Great Britain’s Lucy Hall continued a theme on Sunday at Challenge Family’s The Championship race in Samorin, Slovakia.
The first three editions, 2017 to 2019 inclusive, had been won by Lucy Charles-Barclay, and so perhaps being another uber-swimmer called Lucy, it was written in the stars.
We spoke to her shortly after her race to find out more.
A tough way to race – Lucy Hall
While she crossed the line with a two-minute victory margin, it was achieved the hard way – from the front all day.
“I felt pretty good on the bike, and into the headwind I was trying to a bit be efficient with my pedal strokes. When we turned with the tailwind I thought, ‘OK, I think I can go a little bit harder’. It wasn’t necessarily to try and drop Sara, but that sort of happened naturally.

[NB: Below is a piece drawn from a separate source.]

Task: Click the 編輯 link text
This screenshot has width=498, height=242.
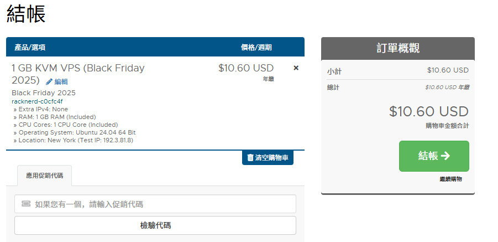Action: point(61,81)
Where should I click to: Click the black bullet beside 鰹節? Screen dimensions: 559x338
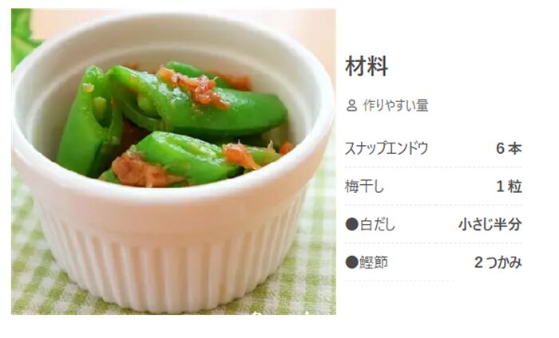(352, 262)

“I was a real tough race and I got pushed right to the line. I think around 11k on the run I absolutely popped! That was just a really tough way to race, I’ve done it before in ITU where I’ve gone from the gun. I did it all my own, It’s tough racing though and I don’t particularly want to have to try and race like that again if I can help it!”
Hall considered quitting in 2020
While Lucy describes her run as “popped” from 11km, she maintained her pace a lot better than some of her first races over the middle distance, when any fading on the run came much earlier and was far more visible. Does she still feel she is growing into and gaining strength over the middle-distance format?

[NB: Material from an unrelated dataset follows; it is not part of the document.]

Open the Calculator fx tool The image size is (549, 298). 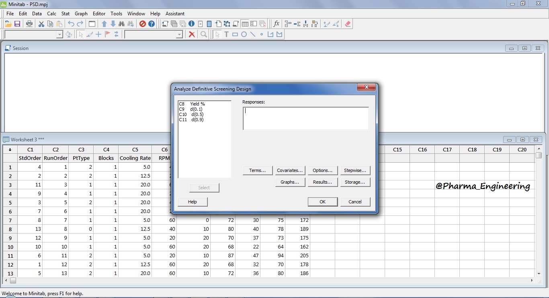[276, 24]
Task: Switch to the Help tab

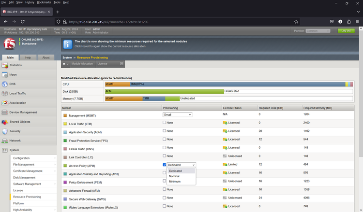Action: point(28,57)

“Definitely. Last year was a tough year for me. I genuinely considered quitting and retiring from the sport. It was a real tough year with the pandemic, financials and things like that, as it was with a lot of athletes.

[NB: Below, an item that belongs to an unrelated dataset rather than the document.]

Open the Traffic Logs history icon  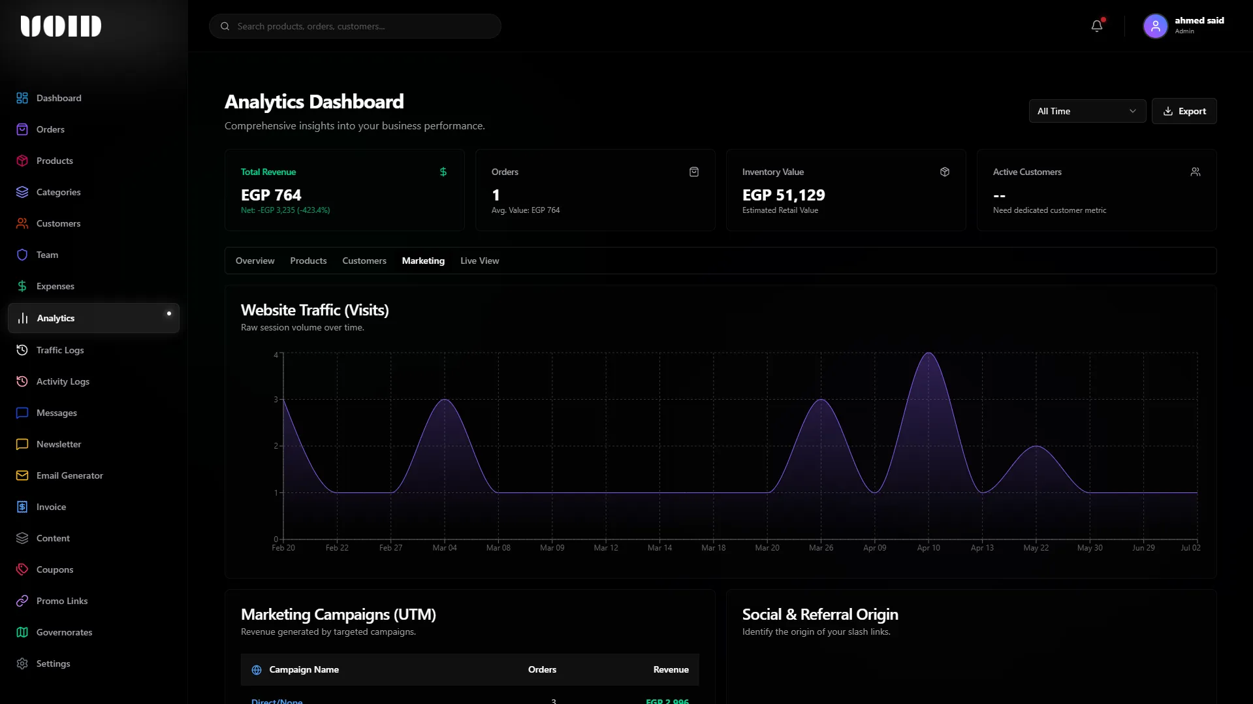click(x=22, y=350)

“It was tough to get over that, but now we’ve got a bit of a longer distance squad in Leeds with Al and Jonny Brownlee, Beth Potter, Gordon Benson, Ruth Astle. We’ve got a nice swim squad and that’s more a part of the foundations of my winter training so it’s working really well.
“My other half, Mark Buckingham, started coaching me and it’s going really well. I think I had a good winter, but like you said, I think I’ve still got a long way to go to challenge someone like Anne Haug on the run yet!”
Staying on course…
Unfortunately the women’s race was impacted by the main chase group – which included the likes of Fenella Langridge, Lisa Norden and Sarissa de Vries – taking a wrong turn early in the bike, effectively ruling them out of challenging for podium honours. Was Lucy aware of that during the race?
“I could tell as soon as we dead turned. I got a split quite early on that it was about two minutes back to Fenella. Then after we turned on the bike, I thought I can’t see Fenella, I can’t see Lisa. I thought something must be wrong, but for me I just had to keep going at the watts I know I could hold for 90km. I really do feel for those athletes, because I’ve been in those shoes before where I’ve gone the wrong way on a course and mentally to come from that is so tough. I totally feel for them all in that scenario.
“At that race [Ed. Outlaw X], I mean it was my own doing. I had a camera with me, but I still went left and it was my decision, it was on my head, so that’s why when it came to this race, I knew it was a little bit complicated with all the snake turns and things and so I checked and checked and checked on my phone right up to the swim start, because I didn’t want to do that again.”
The impact of the PTO
With few race options in 2020, Lucy took part in several PTO-supported races including Helvellyn, Outlaw X the Pushing Limits race in Germany and the PTO 2020 Championship at Challenge Daytona. How key has the development of the PTO and their support of the athletes been?
“Like I said earlier, 2020 was a crucial year for me and so to actually have those races to focus on, because triathlon is what I love. I love racing and it gave me that hunger to push on over the winter after Daytona.
“Daytona was just such and amazing experience for me, I loved every second of it – even though I dropped off a cliff at 10km on the run – it’s a bit of a recurring theme (!). You get so much from those races, and for the PTO to put them on, when I know it must have been so tough to organise in a pandemic, I couldn’t be more appreciative that we actually have people in our corner and wanting to help us succeed in our sport.”